The cast says "treat this int* as an array of int*, then the first dereference says "give me the first element of that array", which gets you back the original int*.
See, this would be a better, shorter, and more insightful explanation than that an article full of mechanical transformations performed by hand.
"We start with a pointer-to-int called "a", take pointer to it and name it "p" (it's a pointer-to-pointer-to-int, although we store it in a pointer-to-whatever variable), then cast it to some weird type, dereference it thrice and store 1 into the resulting target. Two questions remain: a) what is that weird type? b) we have two levels of indirection but three dereferences, how does it work? The answer to the first question is that weird type is "pointer-to-array-of-pointers-to-int", and it helps us to answer the second question: dereferencing a value of that type is a no-op in arithmetical sense (but has a type-casting effect)."

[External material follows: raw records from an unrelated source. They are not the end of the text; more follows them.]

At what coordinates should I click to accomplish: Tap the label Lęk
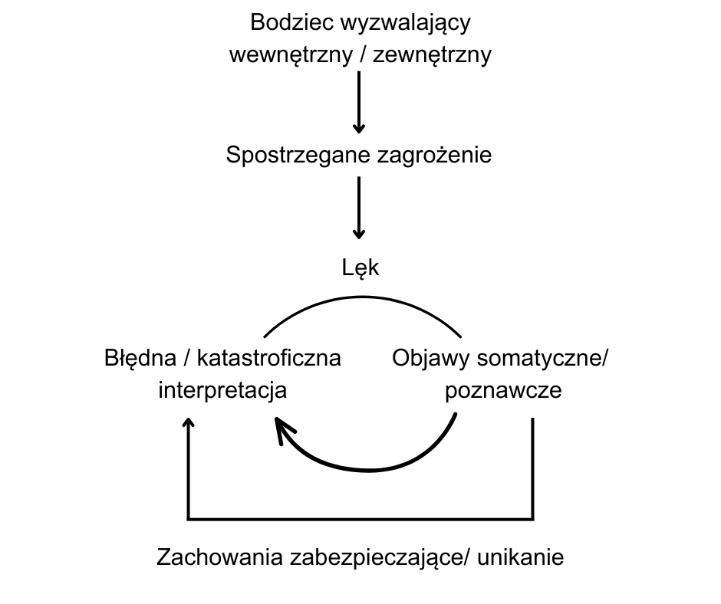click(x=360, y=268)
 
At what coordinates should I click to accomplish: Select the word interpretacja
click(x=222, y=391)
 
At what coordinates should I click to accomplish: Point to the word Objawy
click(x=430, y=358)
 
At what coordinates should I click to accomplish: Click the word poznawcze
click(x=503, y=391)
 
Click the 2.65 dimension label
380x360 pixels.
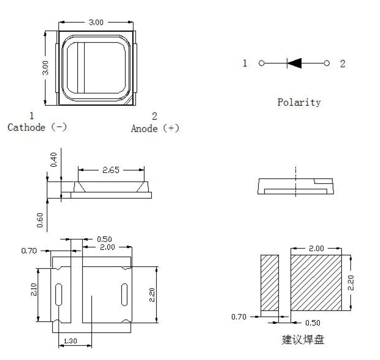(x=111, y=170)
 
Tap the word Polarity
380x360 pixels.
(x=299, y=102)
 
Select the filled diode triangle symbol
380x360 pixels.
(x=294, y=63)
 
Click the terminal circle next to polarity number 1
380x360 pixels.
(x=261, y=63)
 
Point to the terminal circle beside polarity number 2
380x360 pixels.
(x=327, y=63)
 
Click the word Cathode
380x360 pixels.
(x=26, y=127)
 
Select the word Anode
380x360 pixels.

Unless I'm mistaken, this is almost, but not quite correct. (Firstly, what's being cast is `p` which is a `void-pointer`.) More importantly, the latter cast says to treat p as a `pointer to an array of int-pointers`, which means that the first dereference actually gives you the array. Expressions with an array type in most contexts (including this one) decay into pointers to their first elements – thus the second dereference gets you the first element of the array, an int-pointer, and the third one gets you the integer being pointed to.
Also, because this array type is incomplete (it has no size), I don't think you could use it in any context where it didn't "decay" into a pointer to its first element (you can test what your compiler says if you try to measure the array's size with the sizeof operator when only using one dereference).